Od początku rwała zacięta walka punkt za punkt. Niestety przyjezdne szybko zaczęły uciekać rywalkom. W pewnym momencie zrobiło się nawet 5:10. Podopieczne trenera Kaniewskiego musiały cały czas gonić przeciwniczki i się udało. Pomogła świetna zagrywka, którą miejscowe zdobyły sporo punktów. Pierwszy set trwał w nieskończoność. Żadna z ekip nie mogła zadać decydującego ciosu. Ostatecznie ta odsłona zakończyła się wynikiem... 38:36 na korzyść tomaszowianek.
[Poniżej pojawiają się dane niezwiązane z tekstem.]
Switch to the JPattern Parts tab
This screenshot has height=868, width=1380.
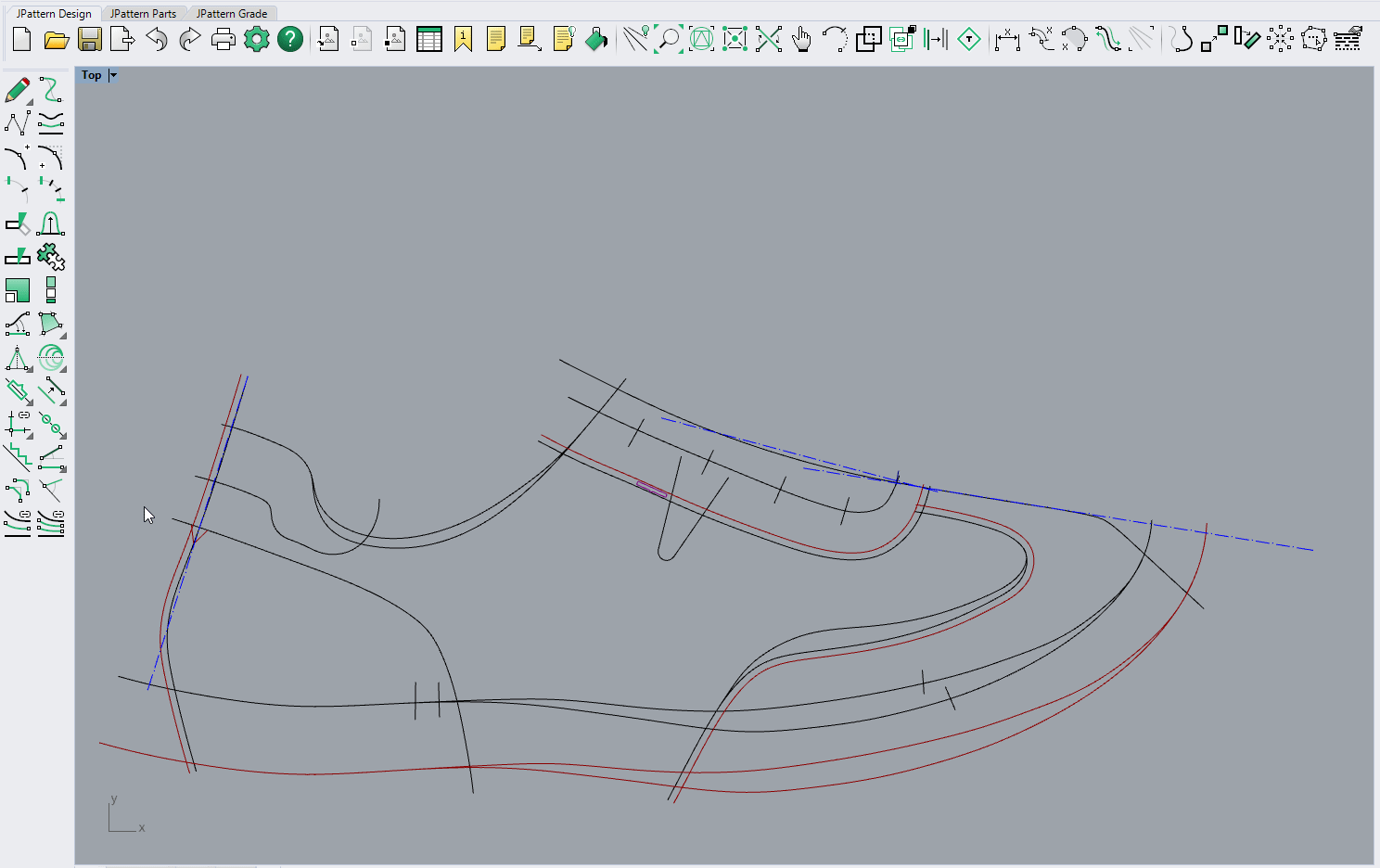pos(143,13)
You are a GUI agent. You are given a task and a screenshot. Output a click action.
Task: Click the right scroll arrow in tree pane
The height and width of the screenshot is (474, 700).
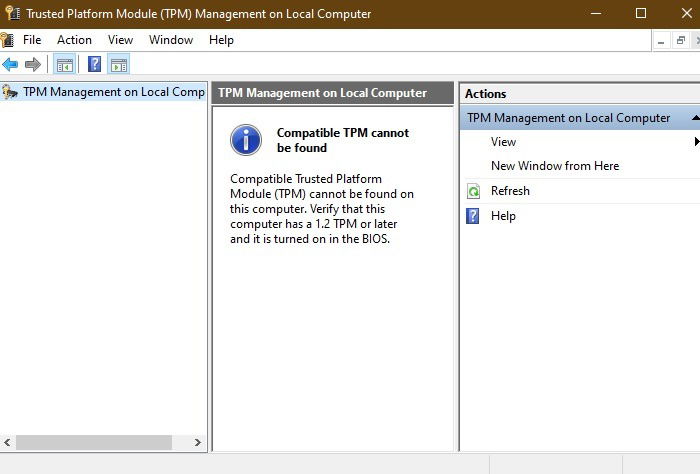coord(198,442)
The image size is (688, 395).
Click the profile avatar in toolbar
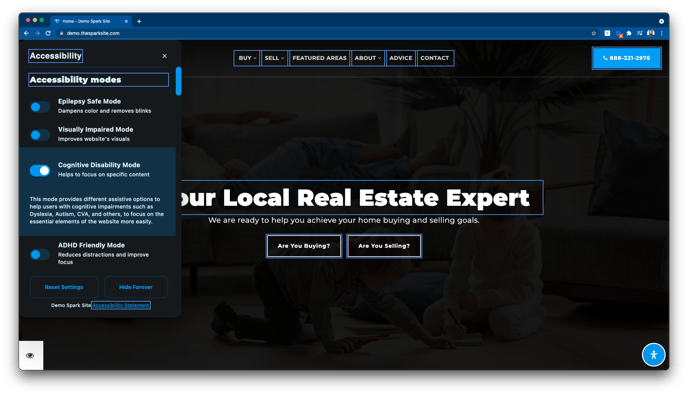tap(651, 33)
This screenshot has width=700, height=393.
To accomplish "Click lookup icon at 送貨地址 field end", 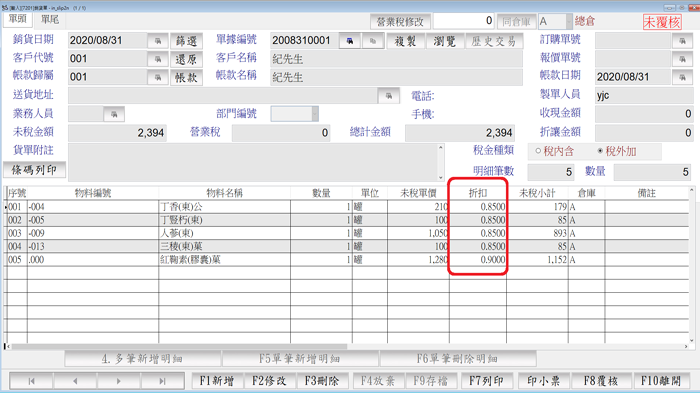I will (x=388, y=96).
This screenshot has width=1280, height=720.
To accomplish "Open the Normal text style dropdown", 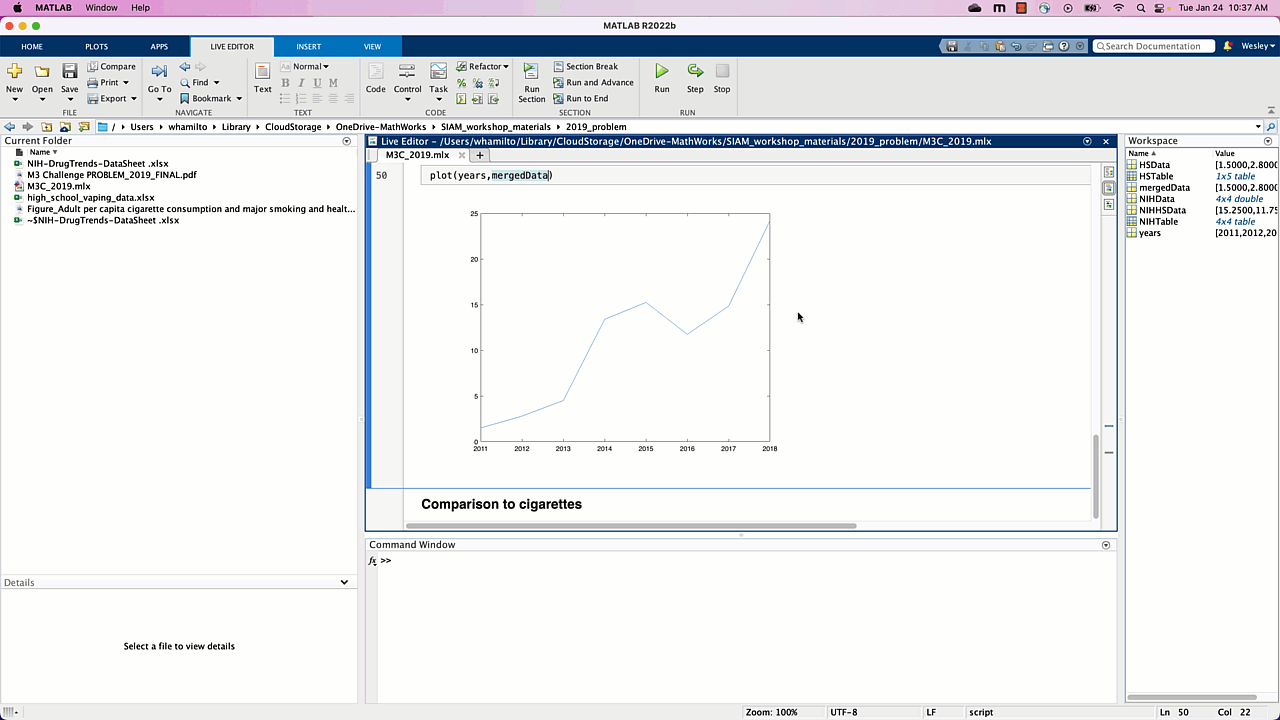I will [x=310, y=67].
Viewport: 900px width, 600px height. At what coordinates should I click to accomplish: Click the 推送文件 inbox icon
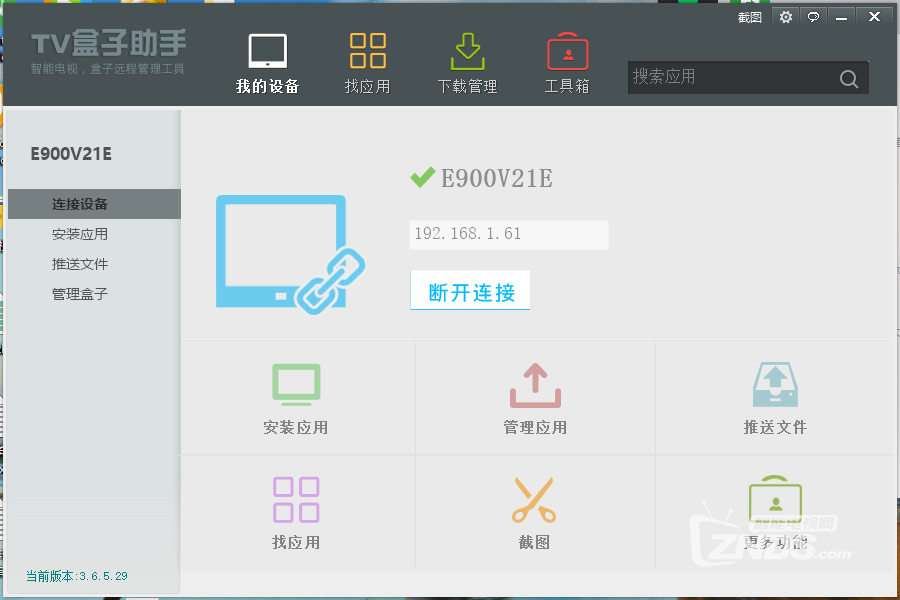click(773, 384)
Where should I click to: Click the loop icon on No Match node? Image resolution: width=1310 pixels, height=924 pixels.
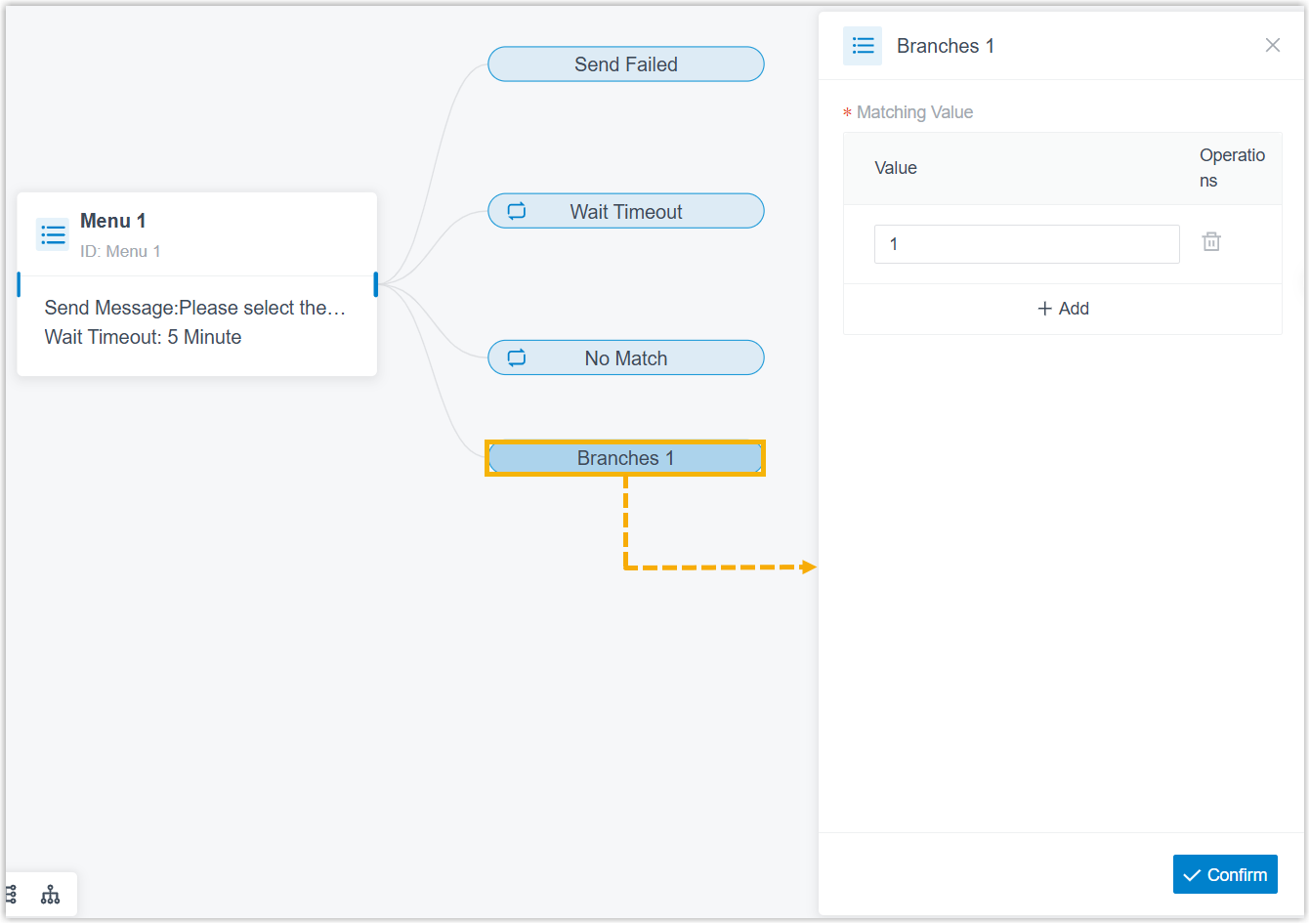[517, 357]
– To był arcyważny moment. Gdybyśmy przegrali byłoby trudno się podnieść. A tak powietrze zeszło nieco z rywalek, a my się podbudowaliśmy – wyjaśnia szkoleniowiec Tomasovii. W drugiej partii było to wyraźnie widać, bo tym razem od początku do końca wszystko było pod kontrolą Darii Szubiak i jej koleżanek. Skończyło się wygraną do 18, a to rozdanie nie miało większej historii.
Nieco większe schody pojawiły się w kolejnej partii. Chociaż znowu się na to nie zanosiło. Miejscowe prowadziły już 17:10 i wydawało się, że rozgromią zespół z Jasła. Przyjezdne nie zamierzały się jednak poddawać. Zbliżyły się na trzy punkty i cały czas miały nadzieję na urwanie przynajmniej jednego seta. Niebiesko-biały w porę się jednak otrząsnęły i pokonały MOSiR 25:22, dzięki czemu utrzymały czwarte miejsce w tabeli grupy piątej.
– W tej trzeciej części dziewczyny chyba za szybko były już myślami w szatni. Myślały, że jest już po zawodach. A Jasło dalej walczyło. To nie był wielki mecz w naszym wykonaniu, powiedziałbym nawet, że najsłabszy w tym sezonie. Dlatego cieszy, że udało się wygrać za trzy punkty – przyznaje trener Kaniewski.
TERAZ TARNÓW
W następnej serii gier Tomasovii jedzie do Tarnowa na mecz z liderem, tamtejszą Jedynką PWSZ. Najbliższe rywalki w weekend pokonały ekipę San-Pajda Jarosław 3:0 i to na wyjeździe. – Są w gazie, wygrywają wszystko, jak lecie i będzie nam niezwykle ciężko. Walczymy jednak w każdym spotkaniu, a do tego liczę, że do składu wróci już Paulina Czekajska. Marta Jasiewicz ma wznowić treningi dopiero w styczniu, więc jej występ na pewno jest wykluczony – wyjaśnia trener drużyny z Tomaszowa Lubelskiego.
Tomasovia Tomaszów Lubelski – MOSiR Jasło 3:0 (38:36, 25:18, 25:22)
Tomasovia: Kostur, Hajduk, Cichoń, Szubiak, Bartłomiejczyk, Szeliga, Kaniewska (libero) oraz Dzida, Czerniawska.